In this session from the Exponential East 2016 conference, Daniel Im discusses how church leaders (both digital natives and late adopters) can easily use technology to train, support, empower, and coach their leaders—unleashing a culture of multiplication.
As the director of multiplication for New Churches and LifeWay Christian Resources, and a church planter himself, Daniel is bent on on helping church leaders pursue multiplication. In the podcast excerpt below, he details one of four different ways to “flip the classroom” in your church and increase retention and participation among leaders.
“In a flipped classroom, the sage on the stage (the teacher) is the guide on the side. By flipping the classroom, you, the leader, get more time to do what only you can uniquely do and then equip others. For example, if you’re flipping your orientation for new leaders, the orientation doesn’t start at the event. Orientation begins when you know they’re interested in volunteering. Before you meet and train volunteers, you send them a link to a 10-minute video and attached page that describes what it looks like to volunteer. Maybe it’s a 10-minute video of you communicating the vision of the church and how volunteers fit into the it. By the time you get together in a physical room, your volunteers are already primed. You’re not starting from ground zero.
“We teach the way we’ve been taught, and we lead the way we’ve been led, which is why flipping the classroom is such a radical idea. Most of us haven’t experienced it.”
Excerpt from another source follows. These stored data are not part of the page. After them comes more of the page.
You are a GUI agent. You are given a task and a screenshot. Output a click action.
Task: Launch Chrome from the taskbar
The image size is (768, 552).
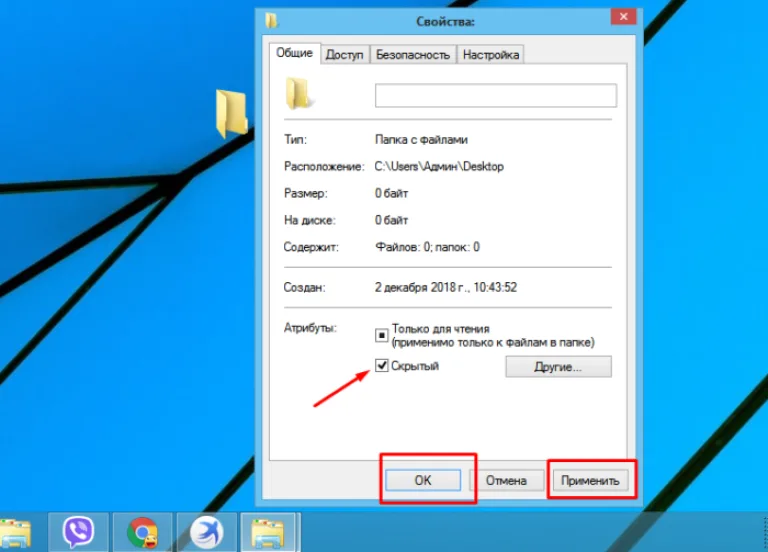[143, 532]
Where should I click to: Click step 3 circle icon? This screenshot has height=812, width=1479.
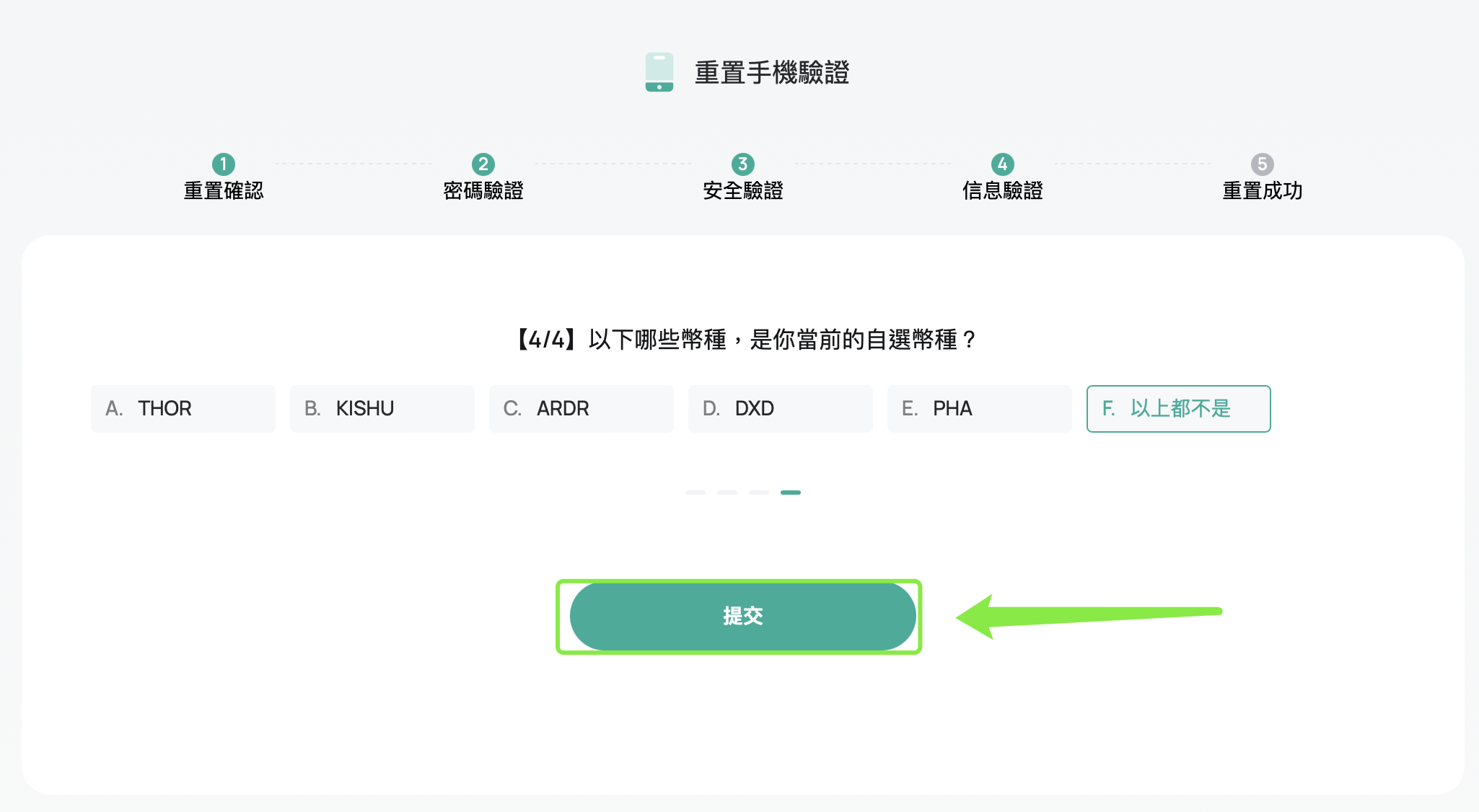click(x=743, y=164)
Daniel Sangi Im is the director of church multiplication for New Churches and LifeWay Christian Resources. He also serves as a teaching pastor at The Fellowship, a multisite church in Nashville, Tennessee, and is the co-author of Planting Missional Churches (second edition). Internationally, Daniel served and pastored in church plants and multisite churches of 100 to 50,000 people in Vancouver, Ottawa, Montreal, Edmonton and Korea. He and his wife, Christina, have been married since 2006 and have three children.